Projects and Cases

The Death Penalty Clinic is primarily a litigation clinic in which students assist in all aspects of the representation of people facing execution. Under the close supervision and guidance of experienced faculty, clinic students work on cases in a number of states — including Alabama, Arizona, California, Georgia, Kansas, Louisiana, Missouri, North Carolina, Virginia, and Texas — in state and federal courts, from the trial level to the appellate courts, including the U.S. Supreme Court. The high faculty-to-student ratio ensures that the students receive an intensive level of supervision, appropriate to the complexity and demands of capital litigation. 

CAPITAL TRIALS

Clinic students collaborate with understaffed and underfunded capital trial lawyers in the representation of indigent clients facing death sentences at trial. Among other projects, students conduct investigation, write legal motions, consult with forensic experts, and analyze social history records in these cases. In recent years, the clinic has litigated motions to challenge the death qualifying jurors in more than a half dozen capital trials. To date, the clinic has been involved in the defense of clients at trial in Alabama, California, Georgia, Kansas, Missouri, Texas, and Virginia, and has been successful in achieving positive outcomes for these clients.

DIRECT APPEALS

Through their work on direct appeals, clinic students gain an intensive research and writing experience. They also become immersed in substantive criminal law and procedure and learn how to spot and prioritize legal claims while drafting appellate briefs for state appellate courts and petitions for review in the U.S. Supreme Court.

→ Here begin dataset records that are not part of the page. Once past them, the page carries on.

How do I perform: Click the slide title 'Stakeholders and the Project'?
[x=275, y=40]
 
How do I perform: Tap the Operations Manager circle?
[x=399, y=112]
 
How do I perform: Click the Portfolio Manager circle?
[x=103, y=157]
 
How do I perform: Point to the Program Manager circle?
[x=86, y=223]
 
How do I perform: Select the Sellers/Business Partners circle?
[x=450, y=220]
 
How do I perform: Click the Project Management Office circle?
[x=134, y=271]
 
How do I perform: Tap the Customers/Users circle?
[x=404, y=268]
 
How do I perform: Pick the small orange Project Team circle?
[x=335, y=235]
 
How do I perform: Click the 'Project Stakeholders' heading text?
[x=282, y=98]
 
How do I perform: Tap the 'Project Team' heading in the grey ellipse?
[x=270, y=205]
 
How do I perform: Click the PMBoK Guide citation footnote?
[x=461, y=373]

STATE POST-CONVICTION PROCEEDINGS

Post-conviction capital work requires a complete reinvestigation of the original trial, with the goal of uncovering and presenting constitutional and statutory violations. Clinic students working on post-conviction cases interview clients, conduct field investigation with trained professional investigators as well as clinic faculty, consult with forensic experts, secure and analyze voluminous social history and other case-related documents, and draft post-conviction pleadings in the trial and appellate courts. 

FEDERAL HABEAS CORPUS PROCEEDINGS

While all of the clinic’s cases give students a hands-on experience with complex litigation, there is perhaps no area of the law more challenging than federal habeas corpus proceedings, in which federal courts review state court judgments under the auspices of a complicated federal statutory scheme. Clinic students have worked on several capital cases in federal court, including briefing in the U.S. District Court, 11th Circuit Court of Appeals, and the U.S. Supreme Court.

CLEMENCY PROCEEDINGS

When traditional avenues for relief in the courts have been exhausted, the clinic turns to the executive clemency process to continue its advocacy on behalf of clients. In this work, clinic students undertake the challenging responsibility of re-telling the stories of their clients’ lives in an effort to secure mercy.

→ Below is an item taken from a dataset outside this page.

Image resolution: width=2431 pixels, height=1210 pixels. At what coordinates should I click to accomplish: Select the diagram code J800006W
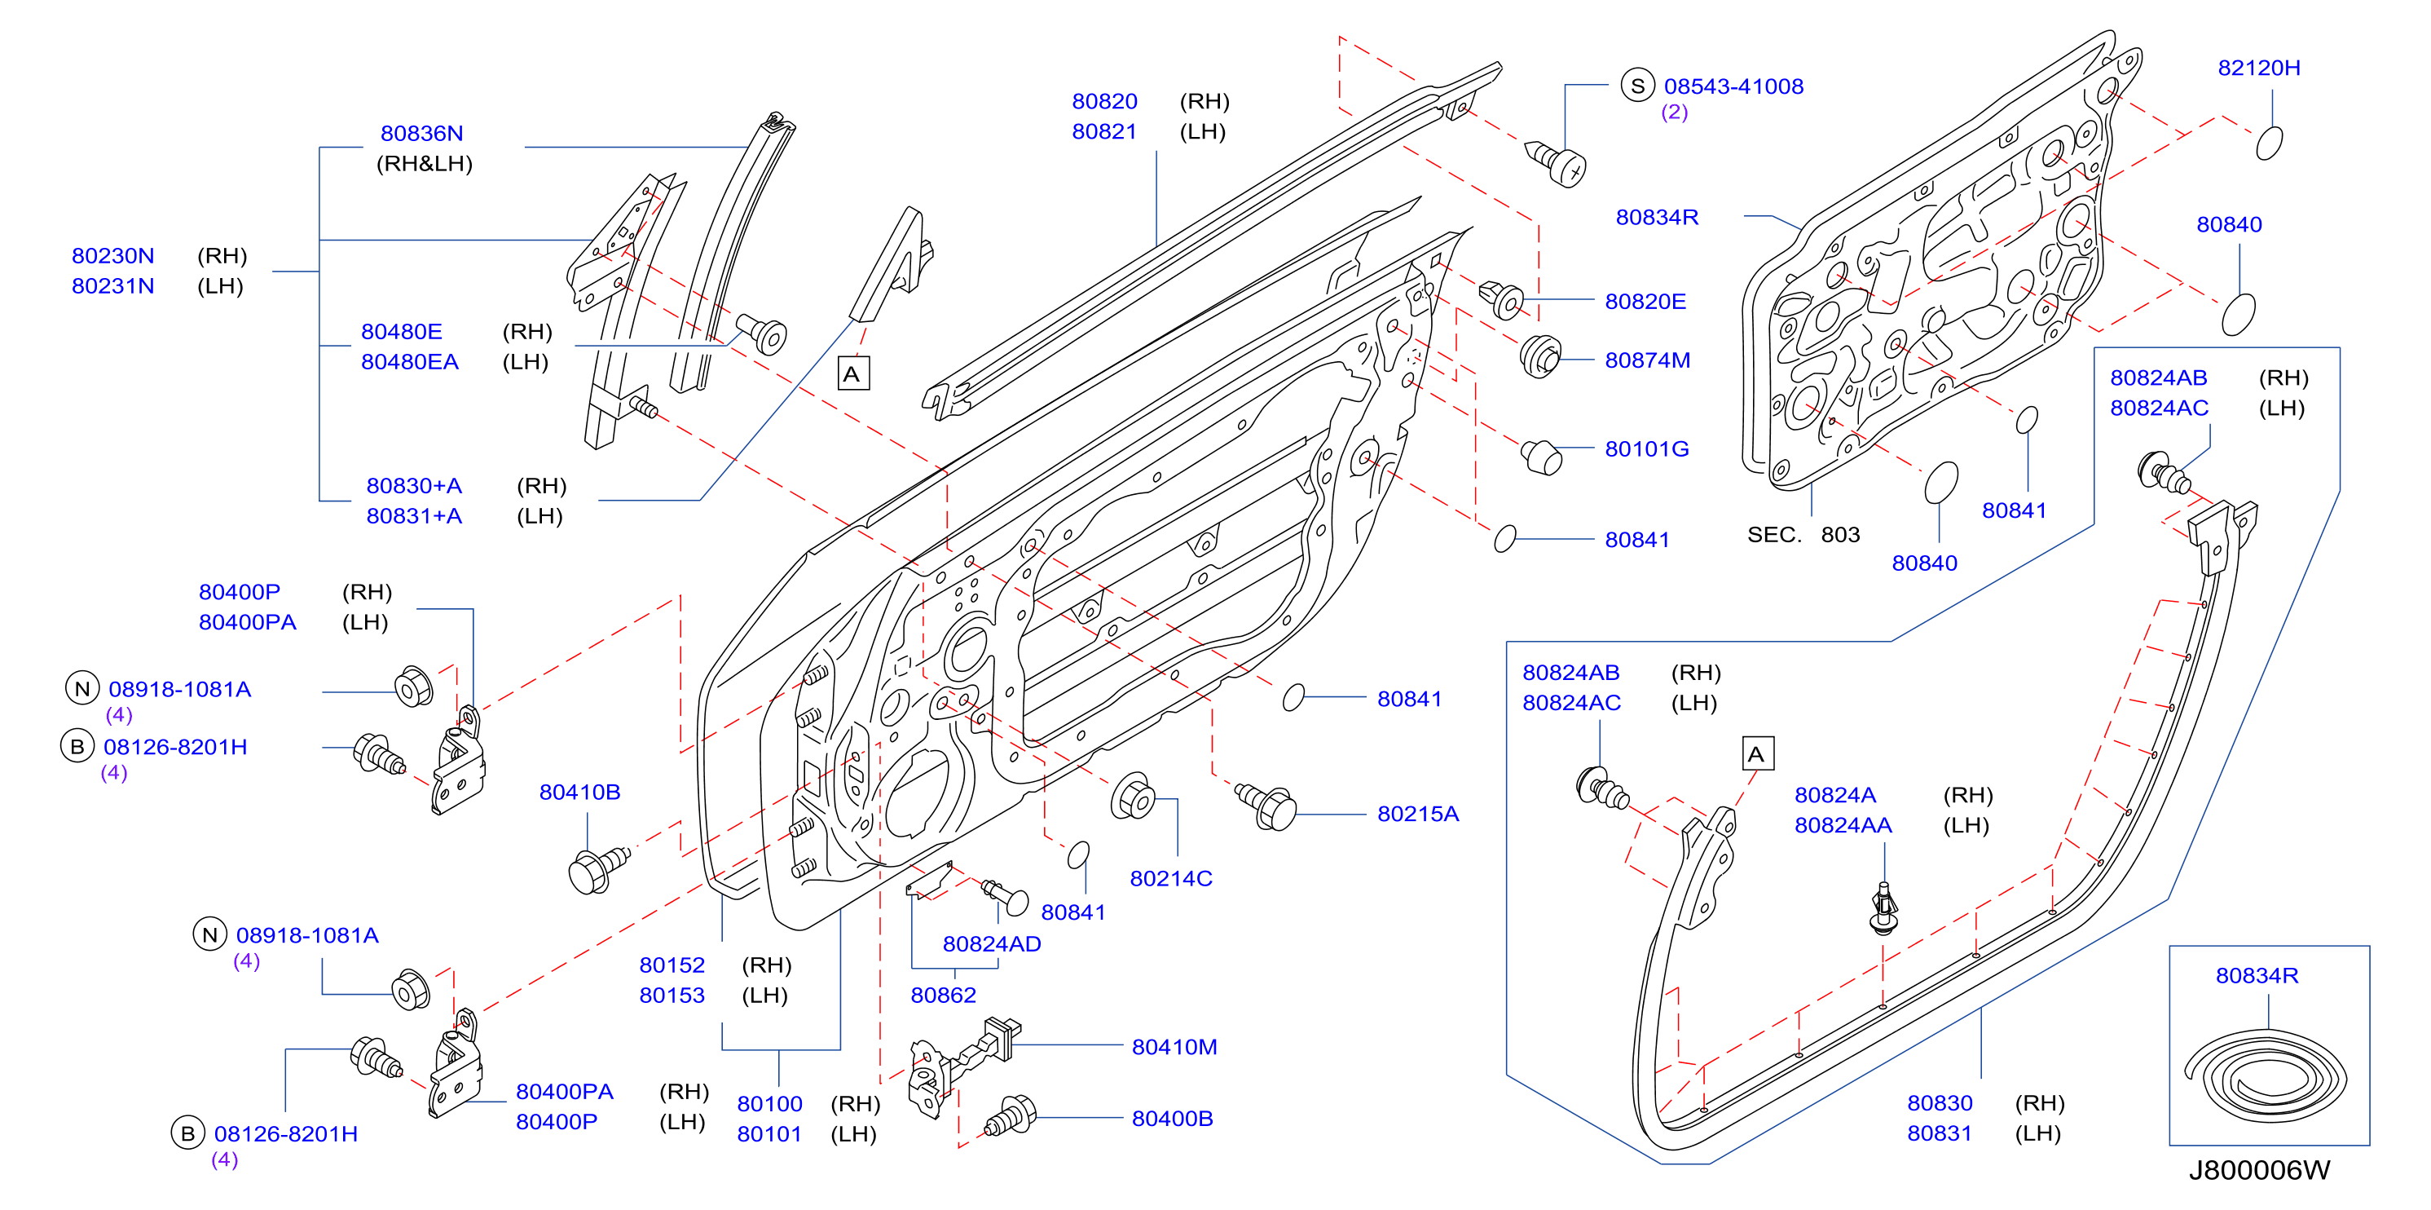pos(2258,1170)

AMICUS CURIAE BRIEFS, POLICY ADVOCACY, AND OTHER PROJECTS

Clinic students have collaborated on the drafting and filing of a number of amicus curiae (“friend of the court”) briefs, primarily in the U.S. Supreme Court in cases involving race discrimination in jury selection. 

Recently, the clinic expanded its reach into policy advocacy with the publication of “Whitewashing the Jury Box,” a pathbreaking report on racial bias in the exercise of peremptory challenges in California, as well as drafting and successfully supporting legislation that has revolutionized this aspect of jury selection in criminal trials in California. The clinic tracks jury-selection reform developments across the country and advances those efforts, including through its report, “Peremptory Challenges in Kansas.”

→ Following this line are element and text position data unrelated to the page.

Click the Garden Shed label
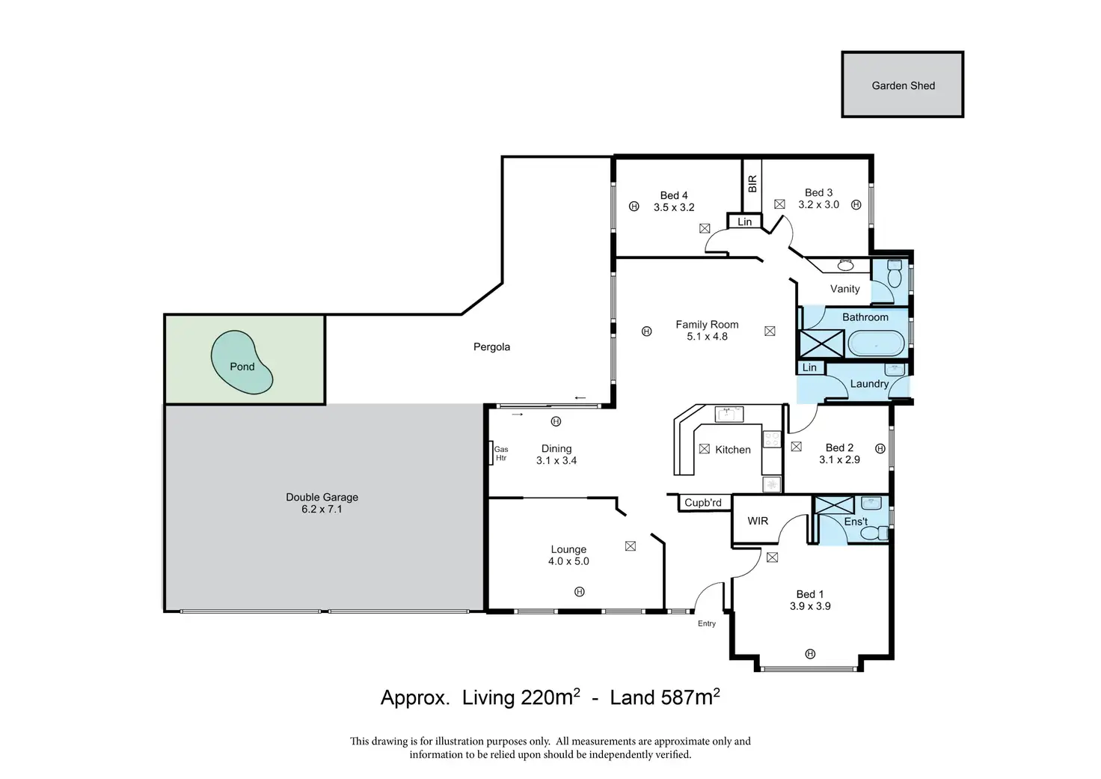(x=903, y=85)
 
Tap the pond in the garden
(x=242, y=362)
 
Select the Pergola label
(x=491, y=346)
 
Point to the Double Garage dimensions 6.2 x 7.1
(x=322, y=509)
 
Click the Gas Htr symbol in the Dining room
(x=491, y=453)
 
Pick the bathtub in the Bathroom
(x=877, y=343)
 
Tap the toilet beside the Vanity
(x=895, y=273)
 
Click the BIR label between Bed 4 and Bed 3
(x=752, y=183)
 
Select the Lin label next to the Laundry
(x=809, y=367)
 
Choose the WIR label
(x=758, y=521)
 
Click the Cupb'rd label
(x=703, y=503)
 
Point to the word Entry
(x=706, y=623)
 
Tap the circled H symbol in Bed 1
(x=810, y=653)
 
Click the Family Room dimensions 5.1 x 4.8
(x=707, y=337)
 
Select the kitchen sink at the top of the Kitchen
(x=729, y=414)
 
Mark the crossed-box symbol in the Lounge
(x=630, y=546)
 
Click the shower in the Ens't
(x=834, y=505)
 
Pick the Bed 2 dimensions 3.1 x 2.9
(x=839, y=459)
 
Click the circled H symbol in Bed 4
(x=634, y=207)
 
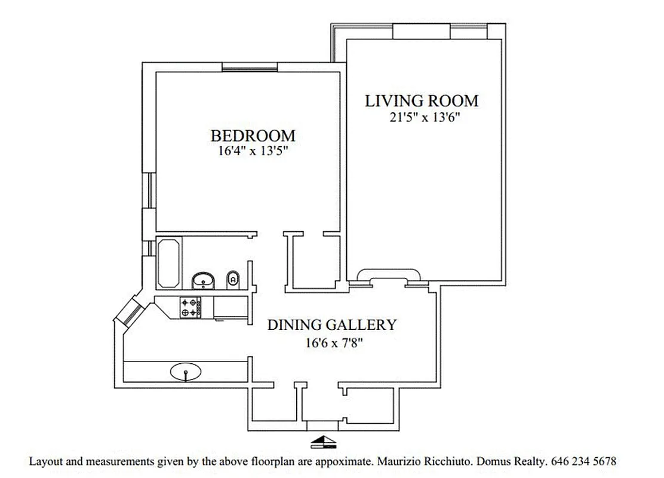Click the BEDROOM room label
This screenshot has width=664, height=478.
point(252,136)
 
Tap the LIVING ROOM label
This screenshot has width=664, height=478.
point(422,100)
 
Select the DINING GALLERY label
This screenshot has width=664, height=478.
point(331,325)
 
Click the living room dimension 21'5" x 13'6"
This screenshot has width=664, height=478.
point(424,117)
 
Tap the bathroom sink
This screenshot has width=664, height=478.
point(204,280)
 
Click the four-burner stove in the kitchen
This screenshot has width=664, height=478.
point(190,307)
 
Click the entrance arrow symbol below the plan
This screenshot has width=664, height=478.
point(324,442)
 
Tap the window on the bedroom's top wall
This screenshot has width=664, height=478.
point(250,67)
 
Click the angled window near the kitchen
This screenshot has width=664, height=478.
point(129,312)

For years, the clinic has been engaged in a number of other projects related to the administration of capital punishment in this country. Most notably, through its Lethal Injection Project, for a decade the clinic provided resources to lawyers across the country challenging lethal injection as a method of execution. The clinic has taken on other targeted advocacy projects as well. For example, in 2002, the clinic filed two petitions for certiorari in the U.S. Supreme Court, raising the question of whether people sentenced to death are entitled to lawyers in clemency proceedings and proceedings to determine whether they are competent to be executed. Although the Supreme Court denied certiorari in these cases, the Court eventually ruled in favor of the clinic’s position in Harbison v. Bell, 556 U.S. 180 (2009).